The PM’s confidence springs from the comfortable numbers that supporters of the Bill enjoy in the RS - Congress (71), BJP (45) and Left (20). They have 136 MPs and need 15 more to cross the 155-mark to attain a two-third majority in a House with an effective strength of 233 (total strength of 245).

If the Bill goes through, India would stand to improve political representation of women - currently a meager 8.3 per cent against the Asian average of 16.5 and the world average of 17.1 per cent.

New Delhi, March 6
After subsisting in margins of the political landscape for 14 years, the historic Women’s Reservation Bill is all set for a safe passage through the Rajya Sabha with the government today reaffirming support to the same and other parties, including the NCP, SAD, BJD and NC, backing it.

Even traditional adversaries like the JDU appear to be falling in line with party ranks divided on the issue. Bihar Chief Minister Nitish Kumar violated party chief Sharad Yadav’s position on the Bill today, saying women’s reservation in politics was an idea whose time has come. Having himself dissented on the issue in 1997, Nitish today appealed to the JDU chief to reconsider his position.

Yadav was in no mood to oblige and dismissed Kumar’s comments as “personal”. He also dared the Congress and BJP to pass the Bill without issuing a whip. “Whip indicates a division within the Congress and BJP,” Yadav said.

His opposition apart, Prime Minister Manmohan Singh today hinted at the Constitution (108th Amendment) Bill’s passage in Rajya Sabha this Monday, telling the Women’s Leadership Summit in the capital that the UPA was moving towards providing one-third reservation to women in Parliament and state legislatures.

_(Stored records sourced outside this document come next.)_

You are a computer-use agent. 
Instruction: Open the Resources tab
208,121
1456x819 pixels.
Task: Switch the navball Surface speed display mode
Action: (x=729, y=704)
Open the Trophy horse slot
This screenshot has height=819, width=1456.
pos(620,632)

More numbers today flowed as Naresh Gujral of the SAD with three RS members - NCP’s Tariq Anwar with six MPs, NC patron Farooq Abdullah with two MPs and BJD Arjan Sethi with four MPs - said they’d vote for the Bill.

AIADMK with 7 MPs, DMK’s four, BSP, TMC, TDP and JDS with 2 MPs each are most likely to back the Bill, first introduced in Lok Sabha on September 12, 1996 when HD Deve Gowda was the Prime Minister of the United Front government.

For its part, the BJP core group met today, with party president Nitin Gadkari saying a unanimous decision had been taken to ensure passage of the Bill.

Visible opposition will now come only from old critics, including RJD’s Lalu Yadav, who wants a sub-quota for minority women; Mulayam Singh Yadav of the SP and Sharad Yadav camp of the JDU that has seven MPs in the RS and the Shiv Sena.

Though parliamentary affairs minister Pawan Bansal today said the government wouldn’t face problems in passing the Bill in both Houses, doubts remain on the preventive strategy socialist parties would adopt in on Monday.

RJD sources today told The Tribune that numbers were never an issue insofar as passage of this Bill was concerned. “It is not about numbers. Majority MPs in the Congress, BJP and Left don’t want this Bill. They have always counted on us to stall it,” said a senior RJD leader.